[Data extracted from a collection]

+++

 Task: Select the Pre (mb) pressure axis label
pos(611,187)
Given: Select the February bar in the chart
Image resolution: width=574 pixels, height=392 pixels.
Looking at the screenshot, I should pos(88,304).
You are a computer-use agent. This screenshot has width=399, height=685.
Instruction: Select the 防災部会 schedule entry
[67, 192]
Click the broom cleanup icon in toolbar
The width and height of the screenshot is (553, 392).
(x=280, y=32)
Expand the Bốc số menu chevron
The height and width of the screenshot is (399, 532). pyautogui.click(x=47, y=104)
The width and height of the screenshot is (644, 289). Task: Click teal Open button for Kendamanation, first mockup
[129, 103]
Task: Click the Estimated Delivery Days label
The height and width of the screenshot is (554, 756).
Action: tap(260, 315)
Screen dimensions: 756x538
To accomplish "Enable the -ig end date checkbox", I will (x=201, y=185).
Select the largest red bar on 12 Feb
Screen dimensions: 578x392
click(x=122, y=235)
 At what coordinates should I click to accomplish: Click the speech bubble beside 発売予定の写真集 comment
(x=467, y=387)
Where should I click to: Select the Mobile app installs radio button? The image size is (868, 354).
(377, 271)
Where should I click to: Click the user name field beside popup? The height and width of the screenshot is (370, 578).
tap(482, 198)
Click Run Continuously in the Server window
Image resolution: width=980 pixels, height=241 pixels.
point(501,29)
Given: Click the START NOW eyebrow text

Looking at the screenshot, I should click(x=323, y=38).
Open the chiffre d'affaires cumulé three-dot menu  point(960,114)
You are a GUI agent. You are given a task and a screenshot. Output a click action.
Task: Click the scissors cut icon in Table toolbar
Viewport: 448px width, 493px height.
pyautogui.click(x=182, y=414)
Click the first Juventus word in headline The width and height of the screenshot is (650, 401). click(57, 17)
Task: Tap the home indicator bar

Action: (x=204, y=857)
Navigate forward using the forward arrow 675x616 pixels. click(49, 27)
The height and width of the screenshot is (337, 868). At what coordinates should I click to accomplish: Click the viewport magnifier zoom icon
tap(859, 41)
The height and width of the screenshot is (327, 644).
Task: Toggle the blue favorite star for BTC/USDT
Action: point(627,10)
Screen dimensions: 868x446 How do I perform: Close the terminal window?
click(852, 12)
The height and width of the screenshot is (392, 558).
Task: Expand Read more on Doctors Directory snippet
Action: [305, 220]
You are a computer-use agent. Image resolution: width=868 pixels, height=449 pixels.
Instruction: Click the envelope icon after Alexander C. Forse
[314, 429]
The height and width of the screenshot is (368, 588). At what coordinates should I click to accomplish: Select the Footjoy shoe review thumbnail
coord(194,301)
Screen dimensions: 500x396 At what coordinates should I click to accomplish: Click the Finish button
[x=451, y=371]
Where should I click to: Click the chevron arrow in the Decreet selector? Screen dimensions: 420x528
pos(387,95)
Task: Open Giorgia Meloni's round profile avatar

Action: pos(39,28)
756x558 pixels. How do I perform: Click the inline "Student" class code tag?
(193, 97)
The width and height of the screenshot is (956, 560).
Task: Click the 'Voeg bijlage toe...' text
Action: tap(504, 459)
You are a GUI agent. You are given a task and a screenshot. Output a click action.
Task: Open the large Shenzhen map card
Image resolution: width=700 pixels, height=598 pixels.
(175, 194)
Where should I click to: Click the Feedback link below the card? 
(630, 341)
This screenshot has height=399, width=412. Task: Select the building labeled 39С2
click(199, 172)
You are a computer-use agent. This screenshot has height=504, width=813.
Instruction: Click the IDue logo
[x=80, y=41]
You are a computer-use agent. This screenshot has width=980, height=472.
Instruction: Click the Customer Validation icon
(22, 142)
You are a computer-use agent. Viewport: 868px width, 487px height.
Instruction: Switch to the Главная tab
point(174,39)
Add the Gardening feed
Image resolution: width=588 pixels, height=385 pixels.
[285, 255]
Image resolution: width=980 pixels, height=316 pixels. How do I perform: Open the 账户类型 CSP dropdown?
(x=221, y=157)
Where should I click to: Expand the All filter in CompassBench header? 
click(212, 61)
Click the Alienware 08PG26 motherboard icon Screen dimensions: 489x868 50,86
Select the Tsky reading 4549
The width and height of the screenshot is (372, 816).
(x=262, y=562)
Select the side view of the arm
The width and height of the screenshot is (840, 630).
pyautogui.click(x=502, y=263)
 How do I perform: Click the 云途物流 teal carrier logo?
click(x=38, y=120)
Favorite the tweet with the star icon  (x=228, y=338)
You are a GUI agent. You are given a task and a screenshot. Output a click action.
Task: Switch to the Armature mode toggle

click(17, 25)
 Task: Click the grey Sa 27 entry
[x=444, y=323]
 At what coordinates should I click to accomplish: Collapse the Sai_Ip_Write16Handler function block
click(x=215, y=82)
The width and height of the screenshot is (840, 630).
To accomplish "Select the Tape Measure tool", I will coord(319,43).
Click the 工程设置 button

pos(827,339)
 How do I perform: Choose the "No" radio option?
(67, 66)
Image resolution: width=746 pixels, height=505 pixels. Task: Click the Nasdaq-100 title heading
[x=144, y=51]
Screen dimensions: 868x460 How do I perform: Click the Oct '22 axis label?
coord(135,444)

+++

§ What to produce
The answer should consist of the lines from the first line of the entries through the line with "Navigate forward using", copied exactly.

§ Your solution
 Task: Select the Pre (mb) pressure axis label
pos(611,187)
Given: Select the February bar in the chart
Image resolution: width=574 pixels, height=392 pixels.
Looking at the screenshot, I should pos(88,304).
You are a computer-use agent. This screenshot has width=399, height=685.
Instruction: Select the 防災部会 schedule entry
[67, 192]
Click the broom cleanup icon in toolbar
The width and height of the screenshot is (553, 392).
(x=280, y=32)
Expand the Bốc số menu chevron
The height and width of the screenshot is (399, 532). pyautogui.click(x=47, y=104)
The width and height of the screenshot is (644, 289). Task: Click teal Open button for Kendamanation, first mockup
[129, 103]
Task: Click the Estimated Delivery Days label
The height and width of the screenshot is (554, 756).
Action: tap(260, 315)
Screen dimensions: 756x538
To accomplish "Enable the -ig end date checkbox", I will (x=201, y=185).
Select the largest red bar on 12 Feb
Screen dimensions: 578x392
click(x=122, y=235)
 At what coordinates should I click to accomplish: Click the speech bubble beside 発売予定の写真集 comment
(x=467, y=387)
Where should I click to: Select the Mobile app installs radio button? The image size is (868, 354).
(377, 271)
Where should I click to: Click the user name field beside popup? The height and width of the screenshot is (370, 578).
tap(482, 198)
Click Run Continuously in the Server window
Image resolution: width=980 pixels, height=241 pixels.
point(501,29)
Given: Click the START NOW eyebrow text

Looking at the screenshot, I should click(x=323, y=38).
Open the chiffre d'affaires cumulé three-dot menu  point(960,114)
You are a GUI agent. You are given a task and a screenshot. Output a click action.
Task: Click the scissors cut icon in Table toolbar
Viewport: 448px width, 493px height.
pyautogui.click(x=182, y=414)
Click the first Juventus word in headline The width and height of the screenshot is (650, 401). click(57, 17)
Task: Tap the home indicator bar

Action: (x=204, y=857)
Navigate forward using the forward arrow 675x616 pixels. click(49, 27)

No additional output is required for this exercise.